We are in a moment in time where the macro view is important when crafting trading strategies.

Britain is a prime example. The UK stock market took a while to regain its poise after the Brexit vote but it eventually started to move back up. The currency market, which sold sterling hard on the referendum outcome, stabilised but the move hasn’t materially reversed.

In the gilt market, traders have decided that Brexit means the UK Government has to pay a little bit more for money in the longer end, despite the fact the Bank of England has cut interest rates to just 0.25% and expanded quantitative easing.

A lower sterling has boosted the prospects for FTSE 100 stocks, given that many of the index constituents have significant overseas earnings. Picking winners in the FTSE 250 has needed more thought due to a large proportion being UK domestic companies.

Without Brexit, the Bank of England would not have adopted the policy settings that have arguably underpinned the equity market rally. Having done so, and even though Brexit will happen, those very policy settings might soon be inappropriate.

The weaker pound will mean the UK pulls in imported inflation. The Bank of England has already recognized this in its own forecasts. The NIESR think-tank expects UK inflation to hit 4% in the second half of 2017.

Would 4% inflation sit with a 0.25% base rate? It hardly seems credible, let alone sustainable. Maybe the currency and gilt markets have understood that situation?

Even though the Bank of England did what it should have done after the Brexit vote, stock market investors might start to wonder if the equity glass is becoming half empty and not half full.

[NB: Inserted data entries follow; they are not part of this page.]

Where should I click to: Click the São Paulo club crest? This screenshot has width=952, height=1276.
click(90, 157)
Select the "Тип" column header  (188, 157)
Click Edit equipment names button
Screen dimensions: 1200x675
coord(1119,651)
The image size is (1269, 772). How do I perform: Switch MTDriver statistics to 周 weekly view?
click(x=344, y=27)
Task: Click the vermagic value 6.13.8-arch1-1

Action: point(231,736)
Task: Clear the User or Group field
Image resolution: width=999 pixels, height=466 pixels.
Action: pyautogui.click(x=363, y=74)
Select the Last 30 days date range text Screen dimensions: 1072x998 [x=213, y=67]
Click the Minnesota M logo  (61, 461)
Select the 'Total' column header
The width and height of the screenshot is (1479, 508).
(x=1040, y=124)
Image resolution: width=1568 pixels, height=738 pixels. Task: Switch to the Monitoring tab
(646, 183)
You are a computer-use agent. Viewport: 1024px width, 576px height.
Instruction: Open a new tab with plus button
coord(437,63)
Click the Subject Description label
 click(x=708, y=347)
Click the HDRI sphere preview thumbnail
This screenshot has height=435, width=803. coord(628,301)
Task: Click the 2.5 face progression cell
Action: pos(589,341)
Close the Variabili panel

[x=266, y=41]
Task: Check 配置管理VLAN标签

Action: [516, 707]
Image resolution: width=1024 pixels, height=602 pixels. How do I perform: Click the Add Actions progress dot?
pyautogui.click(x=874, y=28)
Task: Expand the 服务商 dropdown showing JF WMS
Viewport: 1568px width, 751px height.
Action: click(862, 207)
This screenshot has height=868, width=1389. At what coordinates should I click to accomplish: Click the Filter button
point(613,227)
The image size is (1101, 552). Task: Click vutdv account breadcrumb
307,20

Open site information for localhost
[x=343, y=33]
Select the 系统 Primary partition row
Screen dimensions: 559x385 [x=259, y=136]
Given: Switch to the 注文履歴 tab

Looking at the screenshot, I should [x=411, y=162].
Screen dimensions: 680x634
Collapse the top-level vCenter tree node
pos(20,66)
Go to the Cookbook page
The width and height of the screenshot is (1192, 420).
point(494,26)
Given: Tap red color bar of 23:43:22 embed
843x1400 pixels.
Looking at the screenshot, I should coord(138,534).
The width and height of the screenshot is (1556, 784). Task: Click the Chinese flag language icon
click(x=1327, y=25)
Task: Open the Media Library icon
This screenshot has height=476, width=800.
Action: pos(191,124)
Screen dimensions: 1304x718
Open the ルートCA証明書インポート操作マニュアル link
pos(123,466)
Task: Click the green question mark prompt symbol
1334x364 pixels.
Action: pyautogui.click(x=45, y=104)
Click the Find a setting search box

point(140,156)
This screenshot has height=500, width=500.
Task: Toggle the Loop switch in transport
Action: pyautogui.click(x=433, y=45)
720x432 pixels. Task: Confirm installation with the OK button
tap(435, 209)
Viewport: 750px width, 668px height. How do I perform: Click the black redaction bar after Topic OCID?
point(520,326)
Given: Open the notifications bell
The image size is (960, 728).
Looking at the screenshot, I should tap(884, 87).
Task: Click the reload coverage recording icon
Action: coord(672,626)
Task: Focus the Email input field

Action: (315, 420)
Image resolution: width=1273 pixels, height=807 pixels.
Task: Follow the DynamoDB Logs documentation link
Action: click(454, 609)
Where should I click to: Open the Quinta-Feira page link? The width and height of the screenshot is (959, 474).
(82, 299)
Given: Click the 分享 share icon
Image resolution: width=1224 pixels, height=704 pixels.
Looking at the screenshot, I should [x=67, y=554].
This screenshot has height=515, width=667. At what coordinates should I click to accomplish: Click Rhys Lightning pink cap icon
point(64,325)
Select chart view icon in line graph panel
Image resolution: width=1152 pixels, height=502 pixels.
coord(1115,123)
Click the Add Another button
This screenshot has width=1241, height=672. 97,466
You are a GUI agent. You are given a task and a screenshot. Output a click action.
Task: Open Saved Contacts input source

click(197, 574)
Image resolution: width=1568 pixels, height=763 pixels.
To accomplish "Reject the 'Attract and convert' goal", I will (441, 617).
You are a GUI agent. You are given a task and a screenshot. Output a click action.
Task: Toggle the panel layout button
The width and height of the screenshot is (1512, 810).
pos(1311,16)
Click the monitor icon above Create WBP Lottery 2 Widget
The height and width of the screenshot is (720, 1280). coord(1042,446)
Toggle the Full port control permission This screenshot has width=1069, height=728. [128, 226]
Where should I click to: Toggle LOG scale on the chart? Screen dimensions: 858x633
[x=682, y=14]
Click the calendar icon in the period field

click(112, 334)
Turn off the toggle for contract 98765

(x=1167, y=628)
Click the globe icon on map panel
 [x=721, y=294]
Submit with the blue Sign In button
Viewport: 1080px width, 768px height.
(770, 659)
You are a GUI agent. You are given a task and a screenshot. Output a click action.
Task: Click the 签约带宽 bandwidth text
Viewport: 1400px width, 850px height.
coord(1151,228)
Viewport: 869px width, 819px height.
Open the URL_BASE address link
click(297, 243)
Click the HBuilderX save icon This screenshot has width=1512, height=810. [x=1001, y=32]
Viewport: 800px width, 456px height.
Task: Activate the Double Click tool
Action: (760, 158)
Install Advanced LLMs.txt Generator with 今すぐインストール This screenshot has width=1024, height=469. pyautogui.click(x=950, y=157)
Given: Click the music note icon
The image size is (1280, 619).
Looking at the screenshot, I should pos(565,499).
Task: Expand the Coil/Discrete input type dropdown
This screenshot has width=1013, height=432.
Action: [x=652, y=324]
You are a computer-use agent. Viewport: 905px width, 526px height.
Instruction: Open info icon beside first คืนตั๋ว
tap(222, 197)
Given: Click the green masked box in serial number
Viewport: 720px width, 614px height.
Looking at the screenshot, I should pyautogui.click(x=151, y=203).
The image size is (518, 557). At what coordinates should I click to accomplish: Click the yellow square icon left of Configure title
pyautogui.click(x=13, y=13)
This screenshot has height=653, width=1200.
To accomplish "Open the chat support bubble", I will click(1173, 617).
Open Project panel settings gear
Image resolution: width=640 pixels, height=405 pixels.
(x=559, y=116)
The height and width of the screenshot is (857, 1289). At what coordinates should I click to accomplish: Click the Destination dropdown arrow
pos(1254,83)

It’s worth recalling the words of Citibank’s then-CEO, Chuck Prince, back in July 2007 speaking about the US mortgage market. ‘As long as the music is playing, you’ve got to get up and dance. We’re still dancing’ he said.

Prince hadn’t realised it but the tune that was playing was actually ‘The Last Waltz’ and he quit in November 2007 due to the failing mortgage industry.

Caveat emptor could be good maxim for stock market investors. That may be even more applicable when the equity market seems to be dancing to a different tune than that of currency and gilt markets.